=== TEXTE À LIRE ===

Sur l’indemnité pour licenciement irrégulier :

– Infirmer le jugement du conseil de prud’hommes en ce qu’il a condamné la société d’édition canal plus à verser à Monsieur [F] la somme de 8 047,22 euros au titre de dommages et intérêts pour licenciement irrégulier ;

– Débouter Monsieur [F] de sa demande formulée à ce titre ;

Sur l’indemnité compensatrice de préavis :

– Infirmer le jugement du conseil de prud’hommes en ce qu’il a condamné la société d’édition canal plus à verser à Monsieur [F] la somme de 24 141,66 euros au titre de l’indemnité compensatrice de préavis et 2 414,16 euros au titre des congés payés afférents ;

– Ramener, à titre subsidiaire, le montant de l’indemnité compensatrice de préavis à hauteur de 23 541,66 euros ;

Sur l’indemnité de licenciement :

– Infirmer le jugement en ce qu’il a condamné la société d’édition canal plus à verser à Monsieur [F] la somme de 79 957,19 euros au titre de l’indemnité conventionnelle de licenciement ;

– Ramener, à titre subsidiaire, le montant de l’indemnité de licenciement à hauteur de 76 088,92 euros ;

A titre très subsidiaire, sur les demandes de Monsieur [F] en l’absence de requalification

Sur l’indemnité de longue collaboration :

– Confirmer le jugement du conseil de prud’hommes en ce qu’il a débouté Monsieur [F] de cette demande ;

– Ramener, à titre subsidiaire, le montant de cette demande à hauteur 58 320 euros ;

Sur l’indemnité de formation :

– Confirmer le jugement du conseil de prud’hommes en ce qu’il a débouté Monsieur [F] de cette demande ;

– Ramener, à titre subsidiaire, le montant de cette demande à hauteur 6 890,24 euros ;

En tout état de cause, sur les autres demandes :

Sur les dommages et intérêts pour manquement à l’obligation de bonne foi contractuelle et rupture brutale de la relation de travail :

– Confirmer le jugement du conseil de prud’hommes en ce qu’il a débouté Monsieur [F] de cette demande ;

– Subsidiairement, ramener le montant de cette demande à de plus justes proportions ;

Sur les rappels de prime sur le treizième mois

– Infirmer le jugement du conseil de prud’hommes de prud’hommes en ce qu’il a condamné la société d’édition canal plus à verser à Monsieur [F] la somme de 16 094,44 euros au titre de rappel de prime sur le treizième mois dû sur les deux dernières années et 1 609,44 euros au titre des congés payés afférents ;

– Débouter Monsieur [F] de cette demande ;

Sur les dommages et intérêts pour défaut de bénéfice de la garantie frais de santé (mutuelle) :

– Infirmer le jugement du conseil de prud’hommes en ce qu’il a condamné la société d’édition canal plus à verser à Monsieur [F] la somme de 8 000 euros au titre de dommages et intérêts concernant le préjudice subi au titre du contrat de frais de santé ;

– Débouter Monsieur [F] de cette demande ;

Sur les dommages et intérêts pour manquement à l’obligation de formation et d’adaptation :

– Confirmer le jugement du conseil de prud’hommes en ce qu’il a débouté Monsieur [F] de cette demande ;

Sur les autres demandes :

– Infirmer le jugement du conseil de prud’hommes en ce qu’il a condamné la société d’édition canal plus à verser à Monsieur [F] la somme de 1 000 euros au titre de l’article 700 du code de procédure civile ;

– Condamner Monsieur [F] à verser à la société la somme de 4 000 euros au titre de l’article 700 du code de procédure civile ;

– Débouter Monsieur [F] de sa demande d’exécution provisoire ;

– Le condamner aux entiers dépens.

=== EXTRAIT DE DONNÉES ===

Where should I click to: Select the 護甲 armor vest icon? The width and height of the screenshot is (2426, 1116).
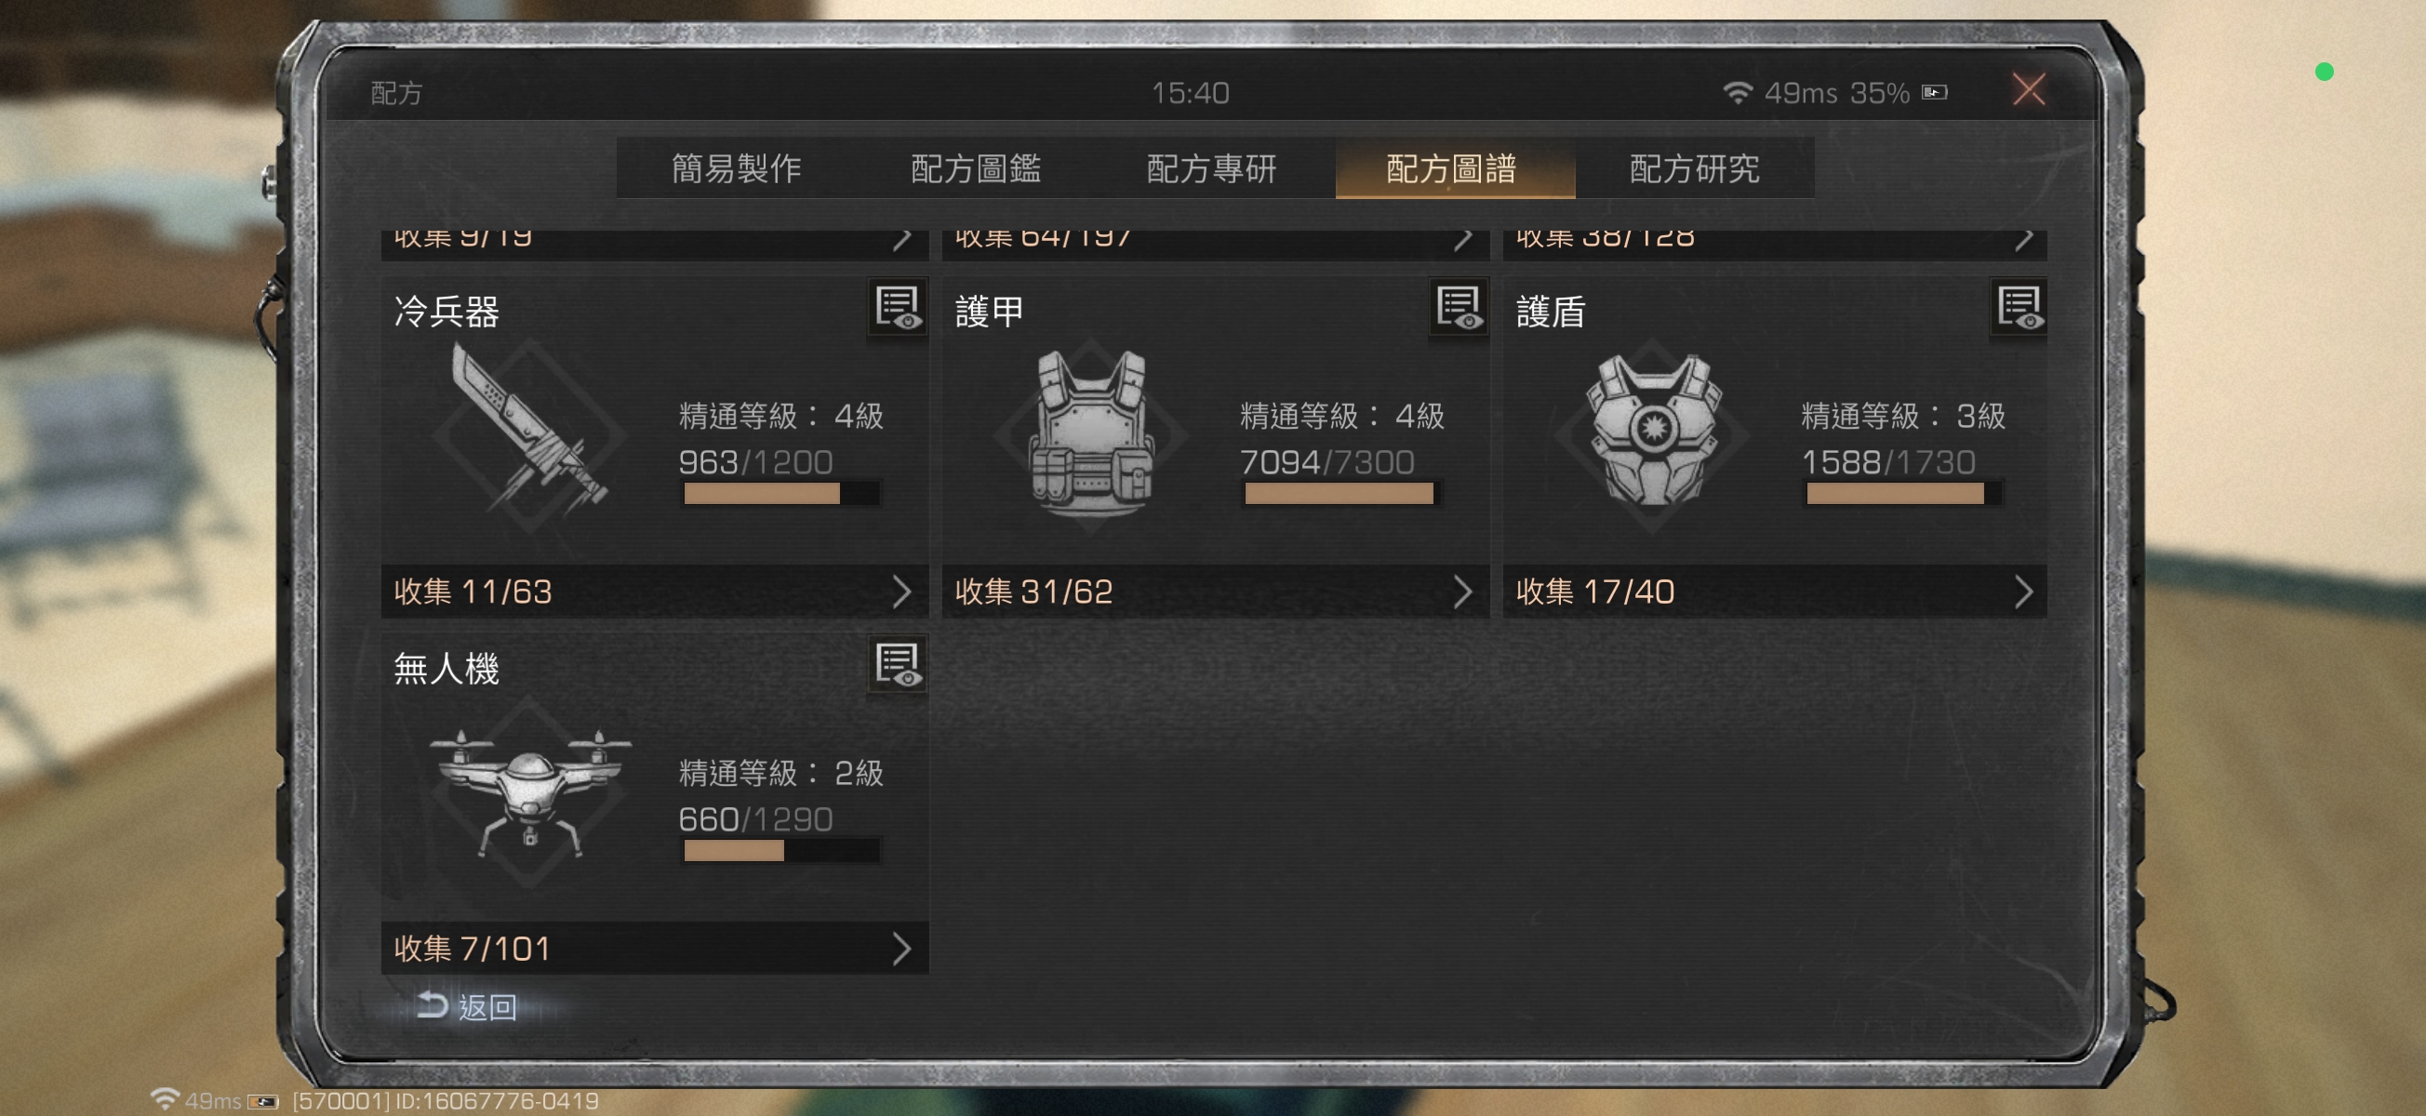pyautogui.click(x=1092, y=433)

===

▶ CONSIGNE
Répondez aux questions suivantes d'après le texte à lire :
1. Quelle somme le conseil de prud'hommes a-t-il accordée à Monsieur [F] au titre de l'indemnité conventionnelle de licenciement ?
2. À quel montant est-il demandé, à titre subsidiaire, de ramener l'indemnité de longue collaboration ?
3. Quelle somme Monsieur [F] devrait-il être condamné à verser à la société au titre de l'article 700 du code de procédure civile ?
Les données n'ont aucun lien avec le texte à lire.

▶ RÉPONSE RÉDIGÉE
1. 79 957,19 euros.
2. 58 320 euros.
3. 4 000 euros.